Desde el inicio, la expedición estuvo marcada por la adversidad. El globo perdió hidrógeno con rapidez, lo que redujo drásticamente su capacidad de sustentación. Las cuerdas de arrastre, lejos de proporcionar estabilidad, incrementaron la fricción y dificultaron el avance. Tras apenas 65 horas de vuelo, el Örnen se vio obligado a descender sobre el hielo a unos 480 kilómetros del punto de partida. El plan original había fracasado de manera irreversible.
A partir de ese momento, la expedición se transformó en una lucha desesperada por la supervivencia. Los tres hombres emprendieron una larga marcha a pie sobre la banquisa ártica, arrastrando trineos con provisiones y equipamiento científico. Sus diarios revelan un conocimiento limitado de las técnicas de supervivencia polar, especialmente en comparación con exploradores posteriores como Fridtjof Nansen o Roald Amundsen. La dieta, basada en conservas y carne de oso polar, resultó inadecuada y posiblemente peligrosa desde el punto de vista sanitario.
Tras semanas de agotador avance, los expedicionarios alcanzaron la remota isla de Kvitøya, donde establecieron un último campamento. Allí murieron en circunstancias que durante décadas permanecieron envueltas en el misterio. No fue hasta 1930 cuando una expedición noruega halló los restos del campamento, junto con los cuerpos, los diarios y las fotografías de Strindberg. Estos documentos permitieron reconstruir con bastante precisión los acontecimientos finales, aunque algunas incógnitas —como la causa exacta de la muerte— siguen siendo objeto de debate historiográfico.
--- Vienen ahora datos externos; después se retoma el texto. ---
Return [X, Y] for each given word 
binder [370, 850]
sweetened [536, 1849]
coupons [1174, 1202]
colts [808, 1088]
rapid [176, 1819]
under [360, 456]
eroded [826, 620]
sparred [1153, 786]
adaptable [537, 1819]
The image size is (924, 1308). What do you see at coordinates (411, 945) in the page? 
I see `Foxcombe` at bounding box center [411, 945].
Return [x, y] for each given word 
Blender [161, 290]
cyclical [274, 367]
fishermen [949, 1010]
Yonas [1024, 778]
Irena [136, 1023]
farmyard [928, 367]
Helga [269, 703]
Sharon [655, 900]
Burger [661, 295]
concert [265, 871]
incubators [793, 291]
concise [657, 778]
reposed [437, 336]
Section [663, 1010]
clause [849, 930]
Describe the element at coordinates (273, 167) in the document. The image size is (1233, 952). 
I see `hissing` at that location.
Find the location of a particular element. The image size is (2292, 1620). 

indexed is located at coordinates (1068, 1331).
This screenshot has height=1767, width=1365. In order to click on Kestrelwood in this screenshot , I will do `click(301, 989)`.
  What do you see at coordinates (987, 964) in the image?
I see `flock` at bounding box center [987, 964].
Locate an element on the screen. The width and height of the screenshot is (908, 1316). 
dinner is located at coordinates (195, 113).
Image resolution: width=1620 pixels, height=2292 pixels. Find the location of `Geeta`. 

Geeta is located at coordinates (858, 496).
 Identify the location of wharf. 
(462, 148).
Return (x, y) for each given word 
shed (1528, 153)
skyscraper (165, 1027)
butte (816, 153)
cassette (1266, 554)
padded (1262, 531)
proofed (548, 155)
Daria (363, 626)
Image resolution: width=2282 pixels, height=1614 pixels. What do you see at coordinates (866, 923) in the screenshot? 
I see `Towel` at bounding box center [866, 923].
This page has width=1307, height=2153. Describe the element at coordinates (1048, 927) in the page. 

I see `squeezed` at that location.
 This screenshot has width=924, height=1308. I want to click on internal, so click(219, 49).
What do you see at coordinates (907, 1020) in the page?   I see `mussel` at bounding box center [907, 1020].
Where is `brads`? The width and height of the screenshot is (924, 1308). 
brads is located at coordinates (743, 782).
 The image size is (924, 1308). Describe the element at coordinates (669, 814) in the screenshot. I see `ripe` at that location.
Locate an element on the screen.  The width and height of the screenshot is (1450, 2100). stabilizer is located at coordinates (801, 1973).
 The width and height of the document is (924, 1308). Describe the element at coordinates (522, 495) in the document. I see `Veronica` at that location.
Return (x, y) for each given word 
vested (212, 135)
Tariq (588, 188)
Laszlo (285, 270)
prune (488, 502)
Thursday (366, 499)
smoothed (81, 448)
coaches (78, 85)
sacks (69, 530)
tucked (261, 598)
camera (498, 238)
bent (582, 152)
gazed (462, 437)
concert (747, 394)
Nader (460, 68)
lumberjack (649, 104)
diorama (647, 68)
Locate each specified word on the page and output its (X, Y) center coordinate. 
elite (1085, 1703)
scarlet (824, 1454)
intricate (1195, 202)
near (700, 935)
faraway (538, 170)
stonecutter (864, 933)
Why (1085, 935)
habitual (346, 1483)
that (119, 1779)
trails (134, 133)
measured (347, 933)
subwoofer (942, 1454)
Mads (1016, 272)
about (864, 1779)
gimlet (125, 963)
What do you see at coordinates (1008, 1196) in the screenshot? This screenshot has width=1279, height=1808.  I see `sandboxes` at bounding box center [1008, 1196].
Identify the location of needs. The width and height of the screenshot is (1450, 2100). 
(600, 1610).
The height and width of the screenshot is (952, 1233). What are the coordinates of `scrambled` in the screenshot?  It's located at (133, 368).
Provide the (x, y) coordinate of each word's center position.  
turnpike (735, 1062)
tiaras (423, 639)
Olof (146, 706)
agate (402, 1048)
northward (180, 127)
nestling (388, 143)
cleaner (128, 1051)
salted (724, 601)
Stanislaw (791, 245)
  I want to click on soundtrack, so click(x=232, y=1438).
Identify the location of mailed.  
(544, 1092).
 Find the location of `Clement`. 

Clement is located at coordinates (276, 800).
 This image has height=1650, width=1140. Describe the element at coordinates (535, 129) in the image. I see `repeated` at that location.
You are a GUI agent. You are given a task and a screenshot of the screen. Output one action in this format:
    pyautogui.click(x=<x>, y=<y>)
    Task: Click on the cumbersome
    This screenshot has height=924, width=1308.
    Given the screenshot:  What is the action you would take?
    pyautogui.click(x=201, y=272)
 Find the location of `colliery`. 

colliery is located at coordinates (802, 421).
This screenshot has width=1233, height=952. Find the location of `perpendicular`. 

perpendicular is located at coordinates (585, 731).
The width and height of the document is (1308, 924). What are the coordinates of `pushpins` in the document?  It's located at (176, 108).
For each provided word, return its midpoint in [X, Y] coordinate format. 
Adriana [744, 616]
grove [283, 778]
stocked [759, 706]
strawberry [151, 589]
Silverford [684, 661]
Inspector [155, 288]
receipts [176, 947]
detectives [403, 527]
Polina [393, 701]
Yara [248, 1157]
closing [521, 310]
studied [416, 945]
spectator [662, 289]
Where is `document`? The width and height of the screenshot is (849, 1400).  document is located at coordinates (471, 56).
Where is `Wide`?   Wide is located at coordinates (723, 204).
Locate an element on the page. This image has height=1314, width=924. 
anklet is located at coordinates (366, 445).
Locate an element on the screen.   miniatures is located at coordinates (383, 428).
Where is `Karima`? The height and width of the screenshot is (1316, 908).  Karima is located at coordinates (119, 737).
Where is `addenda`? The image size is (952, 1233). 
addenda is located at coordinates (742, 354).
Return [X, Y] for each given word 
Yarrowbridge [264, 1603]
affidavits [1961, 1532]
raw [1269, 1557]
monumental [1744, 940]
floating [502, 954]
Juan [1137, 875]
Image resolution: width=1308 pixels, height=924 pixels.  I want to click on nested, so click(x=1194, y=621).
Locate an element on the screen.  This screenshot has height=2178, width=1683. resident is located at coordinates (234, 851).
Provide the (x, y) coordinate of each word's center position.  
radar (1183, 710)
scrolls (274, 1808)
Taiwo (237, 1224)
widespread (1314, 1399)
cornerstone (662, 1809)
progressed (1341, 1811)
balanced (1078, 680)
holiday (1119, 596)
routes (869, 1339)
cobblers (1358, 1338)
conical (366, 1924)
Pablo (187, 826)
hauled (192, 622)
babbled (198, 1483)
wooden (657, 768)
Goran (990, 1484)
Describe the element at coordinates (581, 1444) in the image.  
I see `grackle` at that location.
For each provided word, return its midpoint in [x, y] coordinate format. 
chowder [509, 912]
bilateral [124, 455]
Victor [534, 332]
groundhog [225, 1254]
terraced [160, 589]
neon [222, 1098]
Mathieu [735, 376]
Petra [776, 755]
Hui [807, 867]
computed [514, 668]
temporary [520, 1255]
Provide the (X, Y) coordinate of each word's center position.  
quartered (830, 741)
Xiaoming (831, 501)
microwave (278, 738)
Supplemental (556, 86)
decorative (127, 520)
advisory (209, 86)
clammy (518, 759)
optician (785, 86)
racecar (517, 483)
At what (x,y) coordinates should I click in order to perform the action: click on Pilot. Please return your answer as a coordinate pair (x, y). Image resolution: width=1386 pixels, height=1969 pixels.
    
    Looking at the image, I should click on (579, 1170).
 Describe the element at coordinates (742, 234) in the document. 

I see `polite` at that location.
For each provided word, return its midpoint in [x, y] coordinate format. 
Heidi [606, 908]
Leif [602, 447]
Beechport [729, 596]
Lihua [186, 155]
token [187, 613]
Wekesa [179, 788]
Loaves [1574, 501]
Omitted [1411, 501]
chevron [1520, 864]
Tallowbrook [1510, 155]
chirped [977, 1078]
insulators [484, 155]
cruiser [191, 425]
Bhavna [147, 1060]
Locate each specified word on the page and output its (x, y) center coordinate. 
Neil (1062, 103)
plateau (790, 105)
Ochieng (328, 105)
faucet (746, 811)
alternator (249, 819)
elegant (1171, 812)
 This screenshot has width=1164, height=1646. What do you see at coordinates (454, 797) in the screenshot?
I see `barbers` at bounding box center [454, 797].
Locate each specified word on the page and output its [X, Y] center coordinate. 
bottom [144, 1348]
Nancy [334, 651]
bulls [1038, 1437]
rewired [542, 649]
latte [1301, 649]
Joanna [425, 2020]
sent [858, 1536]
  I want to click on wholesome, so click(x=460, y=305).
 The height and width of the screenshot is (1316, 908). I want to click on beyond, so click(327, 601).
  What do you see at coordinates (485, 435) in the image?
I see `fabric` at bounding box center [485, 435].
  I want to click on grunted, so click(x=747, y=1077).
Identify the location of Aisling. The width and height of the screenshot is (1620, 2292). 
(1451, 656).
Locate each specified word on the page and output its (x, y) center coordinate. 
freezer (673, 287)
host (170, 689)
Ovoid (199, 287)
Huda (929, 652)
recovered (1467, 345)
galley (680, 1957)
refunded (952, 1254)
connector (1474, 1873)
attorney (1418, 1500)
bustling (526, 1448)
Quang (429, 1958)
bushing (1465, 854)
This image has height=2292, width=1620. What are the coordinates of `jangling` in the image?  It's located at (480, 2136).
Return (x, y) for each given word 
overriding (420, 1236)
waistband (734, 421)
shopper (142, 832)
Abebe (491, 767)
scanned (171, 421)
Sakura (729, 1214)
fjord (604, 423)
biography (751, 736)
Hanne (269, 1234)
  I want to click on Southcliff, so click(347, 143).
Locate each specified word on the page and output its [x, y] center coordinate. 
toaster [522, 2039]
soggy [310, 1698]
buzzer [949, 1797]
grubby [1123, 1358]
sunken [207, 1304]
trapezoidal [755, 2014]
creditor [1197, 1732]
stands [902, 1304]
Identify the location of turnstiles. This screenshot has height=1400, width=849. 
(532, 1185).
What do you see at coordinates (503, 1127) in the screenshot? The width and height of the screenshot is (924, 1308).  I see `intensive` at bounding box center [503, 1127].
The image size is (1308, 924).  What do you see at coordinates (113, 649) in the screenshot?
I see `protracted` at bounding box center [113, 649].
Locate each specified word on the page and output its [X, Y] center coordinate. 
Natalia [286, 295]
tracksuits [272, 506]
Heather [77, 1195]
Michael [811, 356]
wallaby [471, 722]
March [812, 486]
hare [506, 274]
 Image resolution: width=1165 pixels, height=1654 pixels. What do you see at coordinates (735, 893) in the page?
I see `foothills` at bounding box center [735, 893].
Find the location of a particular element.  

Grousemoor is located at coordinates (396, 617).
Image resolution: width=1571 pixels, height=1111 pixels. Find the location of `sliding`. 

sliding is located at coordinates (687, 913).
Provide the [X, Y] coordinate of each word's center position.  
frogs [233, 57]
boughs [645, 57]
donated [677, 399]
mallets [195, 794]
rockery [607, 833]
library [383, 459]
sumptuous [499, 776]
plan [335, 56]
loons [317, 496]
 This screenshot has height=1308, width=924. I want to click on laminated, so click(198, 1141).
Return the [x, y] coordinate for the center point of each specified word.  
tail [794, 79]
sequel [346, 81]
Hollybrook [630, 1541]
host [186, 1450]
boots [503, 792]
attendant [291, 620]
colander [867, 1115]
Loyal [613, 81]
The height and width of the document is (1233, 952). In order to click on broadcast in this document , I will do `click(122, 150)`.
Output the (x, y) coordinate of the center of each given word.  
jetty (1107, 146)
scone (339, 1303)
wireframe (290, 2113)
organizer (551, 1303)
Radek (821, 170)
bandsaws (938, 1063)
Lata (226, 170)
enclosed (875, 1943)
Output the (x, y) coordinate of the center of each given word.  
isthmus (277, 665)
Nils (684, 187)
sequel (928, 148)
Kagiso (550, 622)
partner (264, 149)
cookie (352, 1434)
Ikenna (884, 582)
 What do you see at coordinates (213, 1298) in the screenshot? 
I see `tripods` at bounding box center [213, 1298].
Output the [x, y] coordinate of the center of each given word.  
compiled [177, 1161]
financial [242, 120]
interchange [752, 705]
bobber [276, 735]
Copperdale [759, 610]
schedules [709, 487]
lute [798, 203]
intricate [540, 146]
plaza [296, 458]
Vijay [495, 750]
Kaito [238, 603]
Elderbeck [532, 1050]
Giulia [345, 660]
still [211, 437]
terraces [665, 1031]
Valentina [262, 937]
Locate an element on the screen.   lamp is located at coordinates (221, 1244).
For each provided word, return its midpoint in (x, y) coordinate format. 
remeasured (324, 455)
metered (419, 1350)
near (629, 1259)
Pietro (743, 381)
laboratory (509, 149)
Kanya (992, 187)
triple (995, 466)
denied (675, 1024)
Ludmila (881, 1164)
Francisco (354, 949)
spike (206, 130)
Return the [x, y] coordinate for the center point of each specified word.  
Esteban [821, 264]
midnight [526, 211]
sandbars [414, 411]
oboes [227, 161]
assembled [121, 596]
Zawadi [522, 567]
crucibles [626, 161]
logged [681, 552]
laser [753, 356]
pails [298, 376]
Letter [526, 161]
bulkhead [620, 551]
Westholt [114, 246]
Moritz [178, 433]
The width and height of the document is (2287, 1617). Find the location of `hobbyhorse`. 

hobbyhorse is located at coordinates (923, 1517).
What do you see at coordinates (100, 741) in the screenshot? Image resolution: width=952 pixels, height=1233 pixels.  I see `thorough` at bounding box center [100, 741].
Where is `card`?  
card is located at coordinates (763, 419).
Las hipótesis sobre el fallecimiento de los tres hombres incluyen la inanición, el escorbuto, la intoxicación por triquinosis (procedente de carne de oso mal cocinada) o incluso el envenenamiento por plomo de las latas de conserva. Sea cual fuere la causa concreta, el desenlace puso de manifiesto los riesgos de una expedición mal preparada y excesivamente confiada en la tecnología.
Desde una perspectiva histórica, la expedición de Andrée simboliza tanto la audacia como la arrogancia de la exploración decimonónica. Representa la creencia, muy extendida en la Europa de fin de siglo, de que la naturaleza podía ser vencida mediante la aplicación de la ciencia y la técnica, sin una comprensión plena de los entornos extremos. Al mismo tiempo, su fracaso contribuyó a un replanteamiento de las estrategias de exploración polar, favoreciendo métodos más empíricos y adaptados a las condiciones locales.
Hoy, la expedición en globo de 1897 ocupa un lugar destacado en la memoria cultural del Ártico. Más allá de su tragedia, continúa fascinando por la combinación de idealismo, innovación y error humano que encarna. Es, en definitiva, un recordatorio de que el progreso científico no avanza de forma lineal y de que la historia de la exploración está hecha tanto de triunfos como de fracasos dramáticos.